Just this afternoon, I ended up at the Finnish première of Rhys Chatham's Two Gongs, in a performance held in an art gallery downtown. It was an impressive piece, all the more so that Chatham wrote at in his teens. Such an idea would never have even occurred to me at that age, and I wouldn't have seen the sense in it even if I'd heard the piece back then. Leaving aside the various problems I had with it as a composition, most of them having to do with the teeth-rattling dynamic levels, it was phenomenal. The waves of sound emanating from the gongs made a hard-hitting, physical impact. The semi-randomized patterns of harmonics and pulses resulting from various playing techniques were endlessly absorbing. Even jamming my fingers into my ears to preserve my hearing produced fascinating textural results. Overall, I'm glad I went. And yet…
It should have been the perfect environment for this music: a high ceilinged, resonant chamber with plenty of natural light filtering in, a few chairs for the audience, and some pretty paintings hanging on the walls. But the performance was endlessly marred by the attitude of the museum-goers who weren't listening to the concert. People, mostly middle-aged and older, strode around the gallery where the concert took place, looking at paintings, fingers stuffed theatrically in their ears, even deliberately crossing the space between the audience and the performers, staring us down with defiant, fuck-you expressions on their faces, as if to challenge our willingness to sit there listening to this horrible music, saying "we paid to get into this exhibit and see these paintings, and we're not going to acknowledge that there's any kind of performance going on, so deal with it." They'd leave the room and immediately begin having loud conversations just outside the open doorway. It made it impossible to focus on those slowly-evolving, iridescent patterns, which was the entire point of the piece.

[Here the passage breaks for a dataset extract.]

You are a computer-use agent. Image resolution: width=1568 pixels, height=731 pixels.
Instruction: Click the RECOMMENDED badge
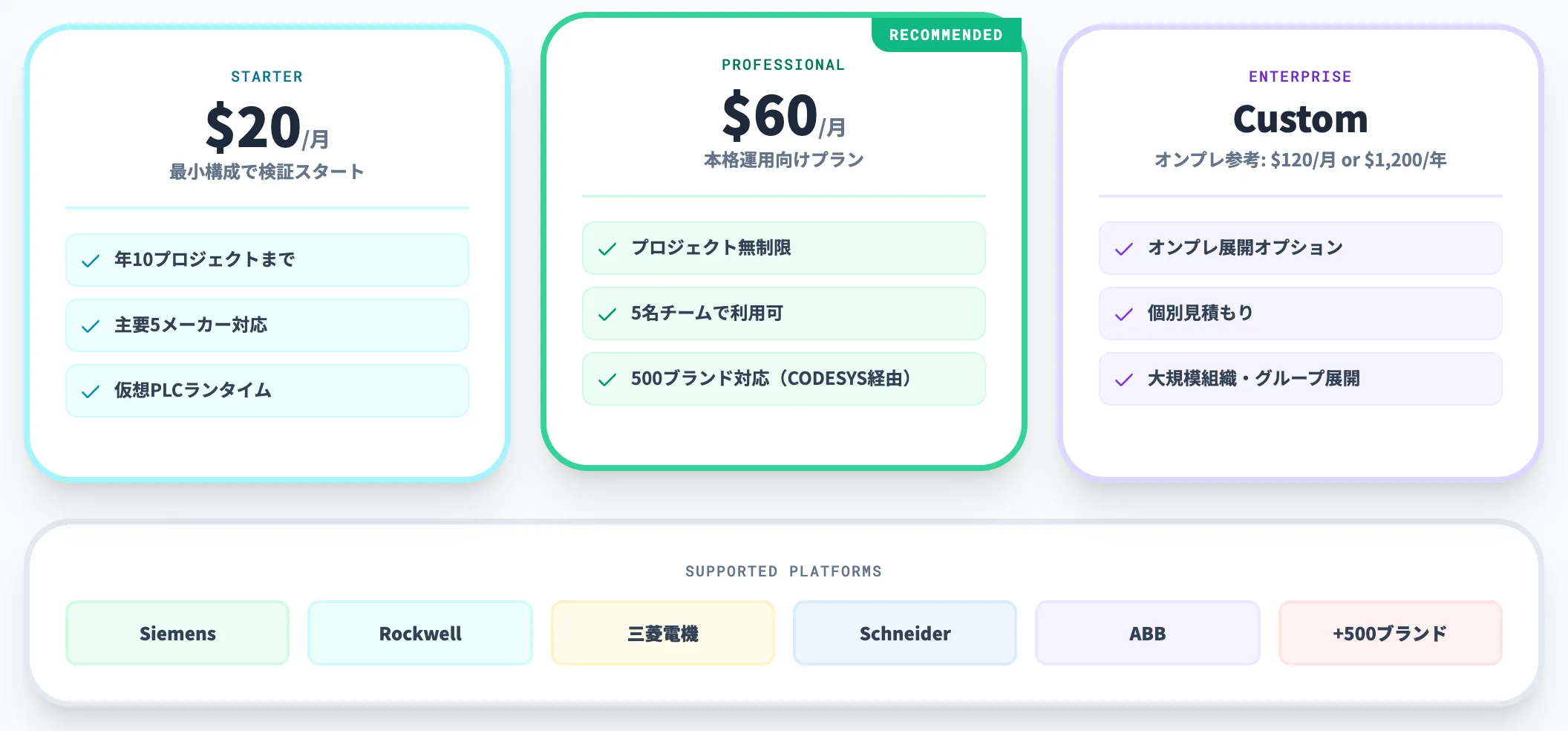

I'm not one of those people who insists on absolute silence in concerts. I generally like quiet for performances, and hate when people fidget, rustle papers, or start clapping before the last note of a piece has finished ringing, but I'll willingly revise my expectations of quiet, depending on the occasion and setting. In a museum space with open exhibits, one can't expect or demand total silence, or require people to stay still. Two Gongs isn't going to be everyone's cup of tea, and one should expect and allow for walk-outs, as well as encourage people to walk in from adjacent rooms if they're interested. To their credit, the gallery did post warning signs about the extreme volume, and requesting a minimum of noise for the barely hour-long duration of the concert. But it truly was ridiculous to be part a group of people trying to have an experience, with another group of people who don't understand that experience doing their level best to keep us from enjoying it, for whatever reason. If I don't like a concert, and can get out without making a big scene, I'll do so. But to disrupt the proceedings for people who are clearly into it, because of some animus I might have against the music? Boorish, shameful, and antisocial in the extreme.